Is the US Auto Industry out of the Woods?

The economy is not what it used to be, and most people are feeling the grasp of higher prices, increased interest rates, and lowered incomes. All of the downward trends in the economy has lead to the slowing of the automobile industry in recent years. Since 2008, the automobile industry has faced serious cut-backs, to the point that many companies required government help to remain in business.

A few years ago, many U.S. automobile companies were facing bankruptcy. A few companies, such as Saturn and Pontiac, actually went bankrupt and were absorbed by other vehicle manufacturers.
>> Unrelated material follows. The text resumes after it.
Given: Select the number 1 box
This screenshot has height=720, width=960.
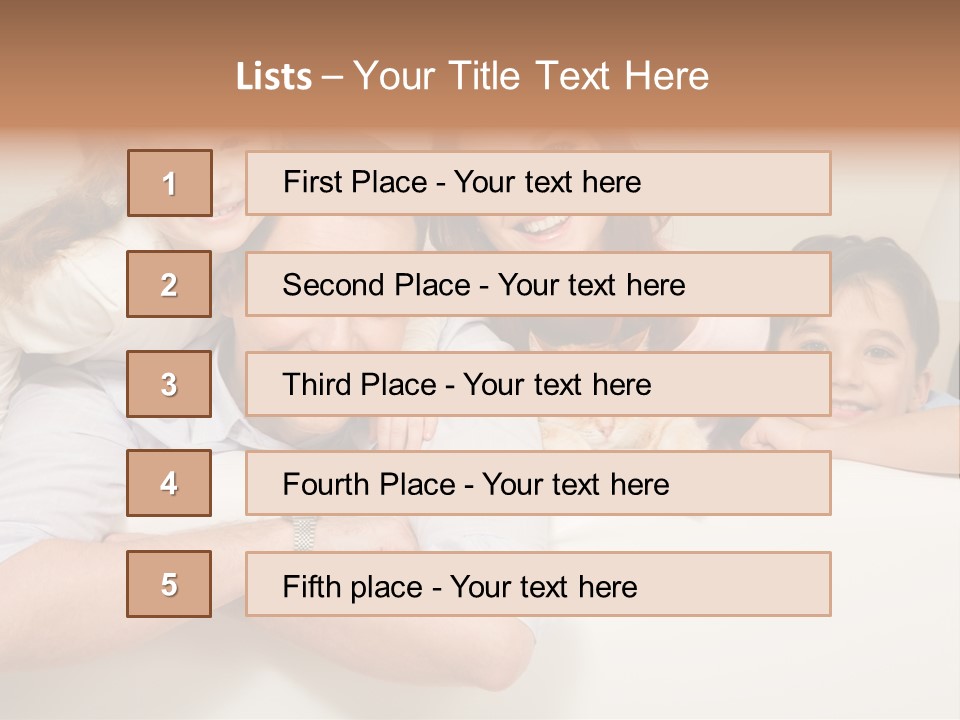Looking at the screenshot, I should [x=170, y=183].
To prevent this from happening to many more companies, which could have shut down much of the industry in the Mid West, the government infused the automotive industry with several billion dollars worth of stimulants. This helped many car manufacturers remain on their feet throughout the most difficult time of the economy.

However, the stimulus was not enough to bring the auto industry back to what it once was. Many people stopped purchasing new vehicles due to job losses and income cut-backs in their own workplaces. Banks were unable to hand out loans to all but the most-qualified people, which also prevented many people from purchasing the vehicles that they wished to own. This forced many factories and companies to make significant cutbacks, firing many workers and even closing a large number of factories.
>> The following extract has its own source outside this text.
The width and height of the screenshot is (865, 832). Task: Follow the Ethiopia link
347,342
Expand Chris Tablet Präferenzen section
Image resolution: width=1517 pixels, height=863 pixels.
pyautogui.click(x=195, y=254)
In response to the lowered demand for vehicles, vehicle manufacturers searched desperately for ways to increase car purchases. The rising cost of gas made the desire for fuel-efficient vehicles much higher than in the past. Many manufacturers started manufacturing fuel-efficient vehicles in hopes of attracting customers who needed to save on the cost of gas. Many vehicle companies saw an increase in business due to this move.
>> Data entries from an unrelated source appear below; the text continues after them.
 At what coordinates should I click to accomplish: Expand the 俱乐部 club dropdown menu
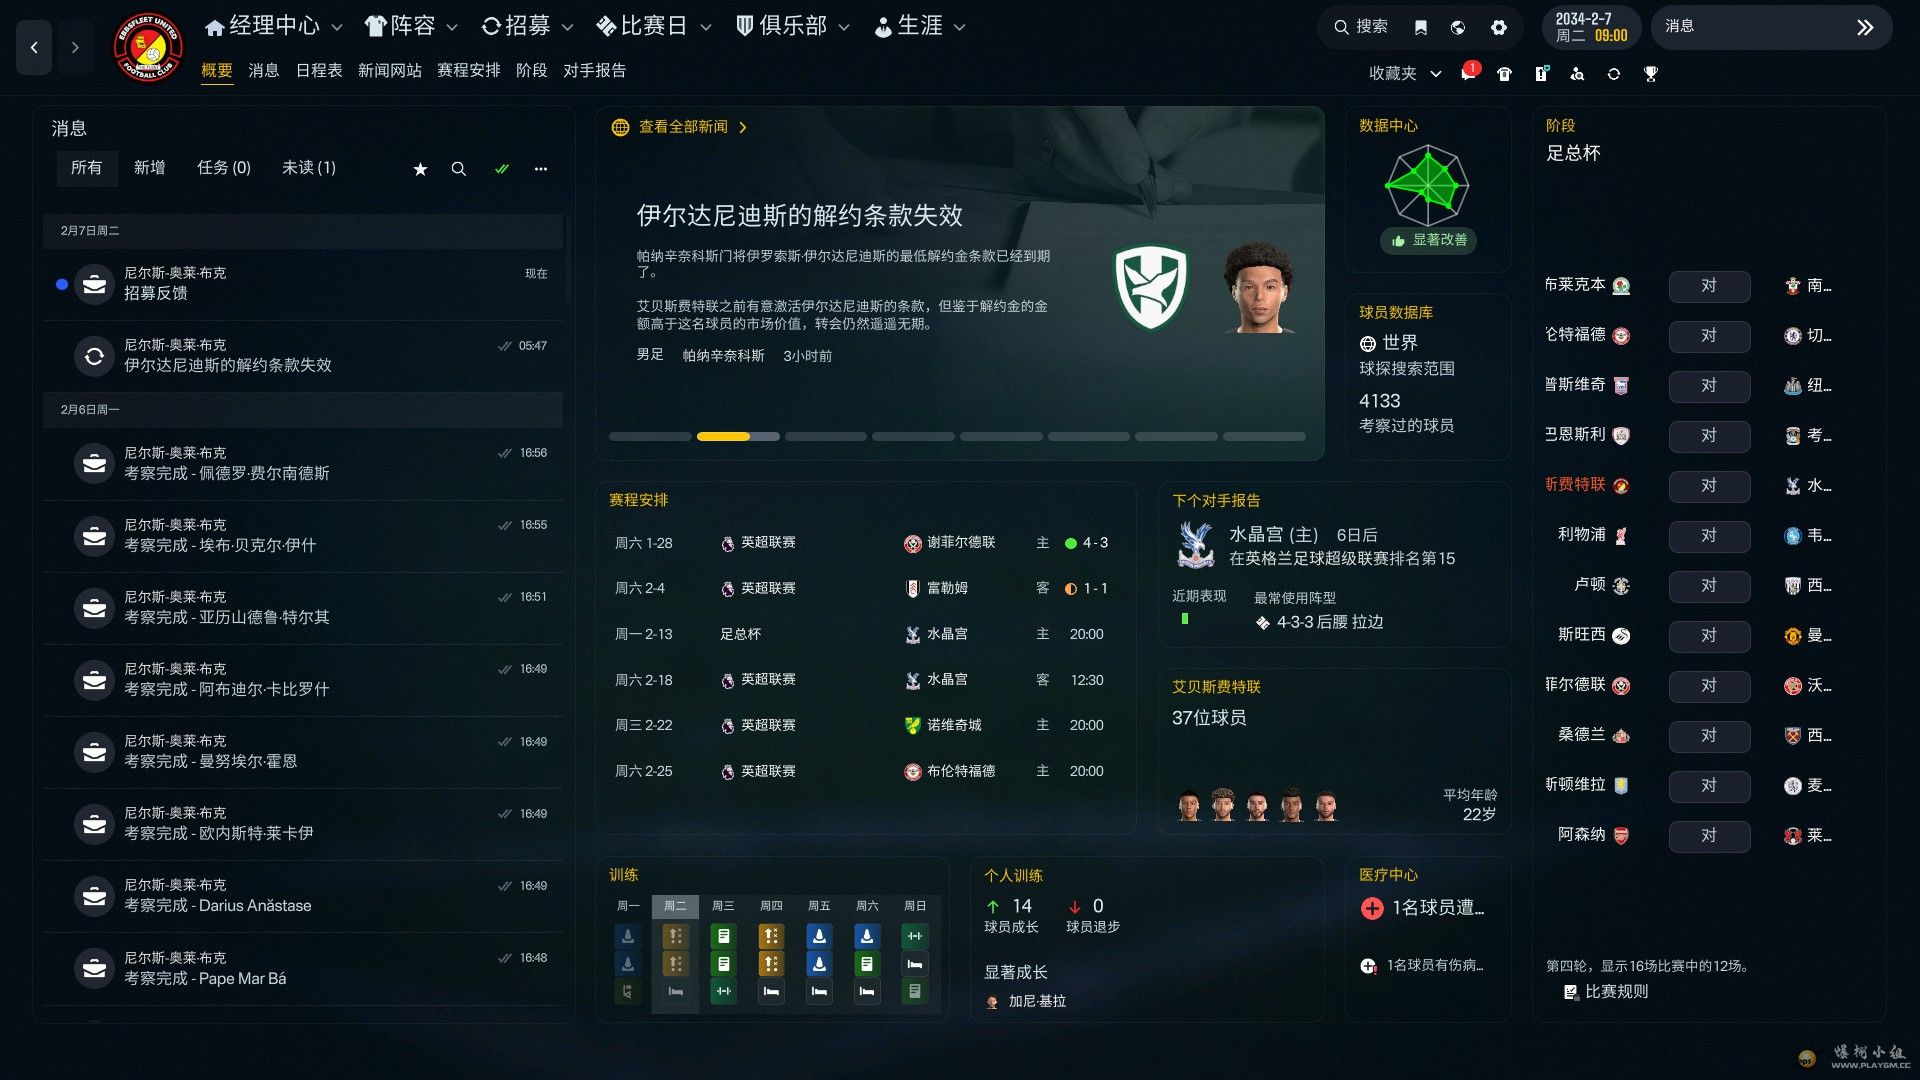tap(792, 26)
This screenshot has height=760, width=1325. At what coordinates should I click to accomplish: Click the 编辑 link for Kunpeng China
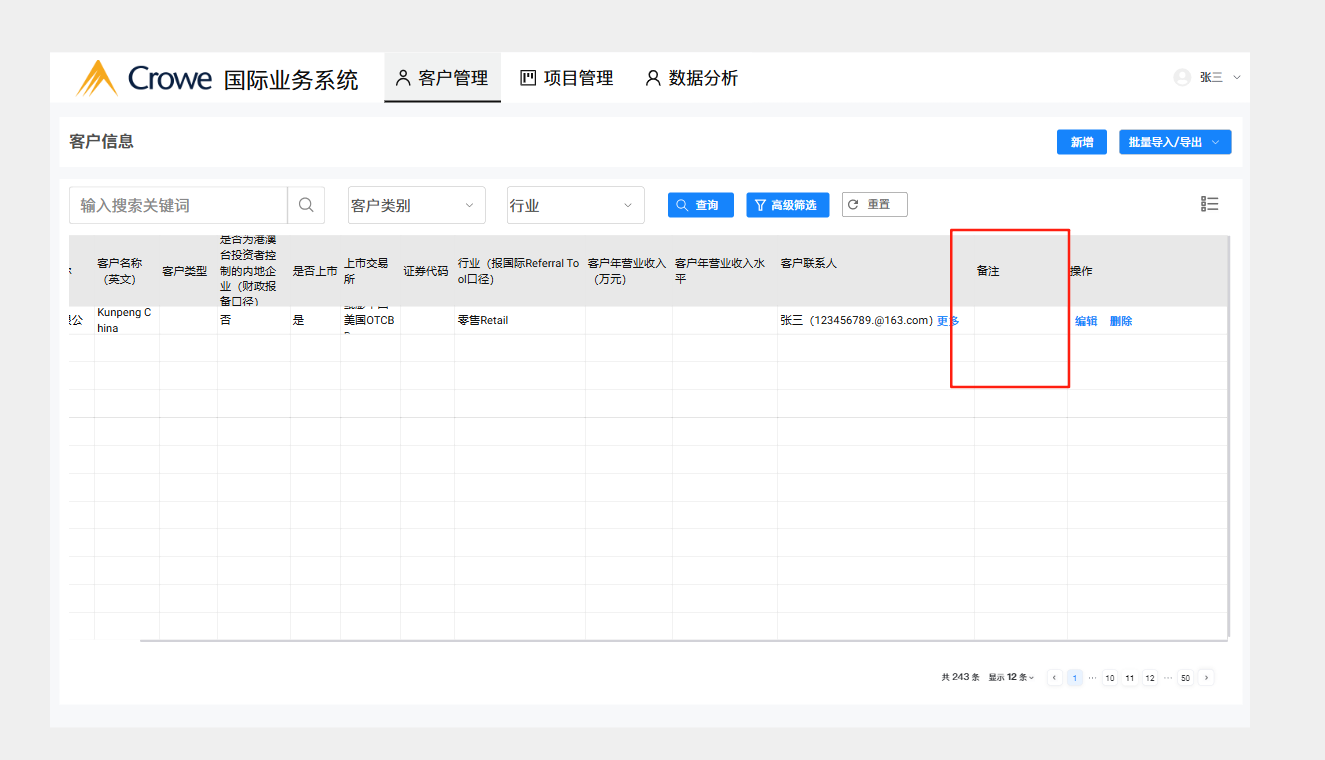point(1086,321)
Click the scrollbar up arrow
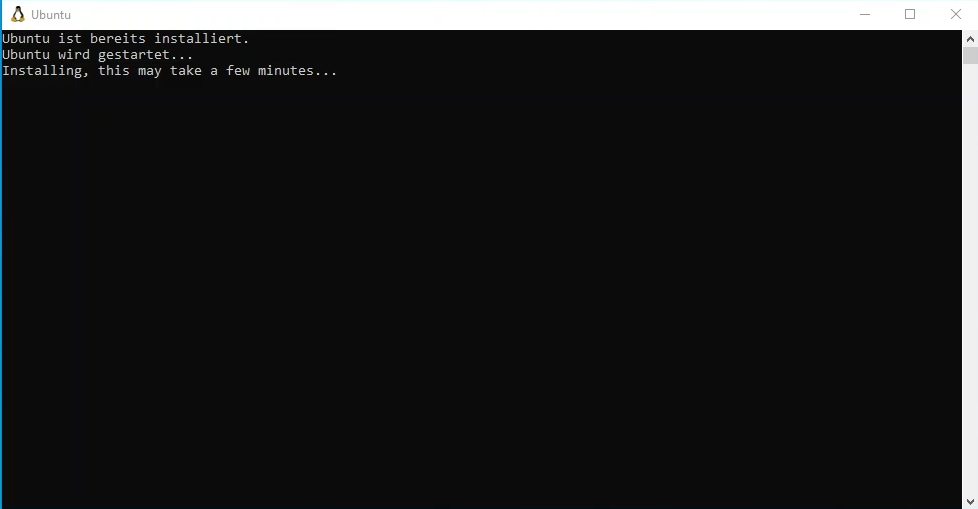The height and width of the screenshot is (509, 978). 970,39
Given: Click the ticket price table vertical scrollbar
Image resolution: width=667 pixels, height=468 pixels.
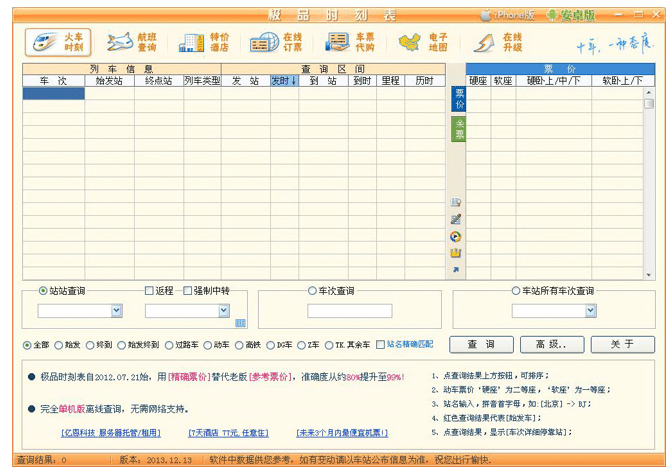Looking at the screenshot, I should point(649,180).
Other vehicle manufacturers decided to lower the overall costs of vehicles and create a budget line of vehicles to help those in need. Many manufacturers created a low-end model of their vehicles which cost thousands less than other models. This helped families strapped for cash to still be able to afford a new vehicle when necessary.  One company who did this was Ford, who altered Mustang Accessories from previous models in order to hit certain price points for a wider range of customers.

All of these steps have helped improve the automotive industry and bring some life back into the industry. Many vehicle manufacturers are seeing sales rise by up to 80 percent over past years. However, even though the business is increasing, it has not reached the level that it was before the economic downturn. It seems that today’s shoppers are more wary of making large purchases like a new vehicle and would rather invest their money in other areas of life. Incomes are still low, and unemployment is still high, although that is improving as well. It will still take quite some time and effort to help the automotive industry return to the glory days of the past.

Although some of these problems are in the past, the economy is in no way fully recovered. Until more people see higher incomes and a more stable economy, it is unlikely that the vehicle industry will ever return to what it once was. Today’s vehicle buyers are more interested in purchasing vehicles that will last long, provide a high fuel-efficiency, and remain reliable throughout the use of the vehicle. Fewer people are purchasing vehicles just for fun these days, and more are hanging onto their vehicles for 6 years or more, simply to maximize the investment in the vehicle. Although the automotive industry will likely never be like it was before, with continued improvement, the new feature of automotive success will arrive within the next few years.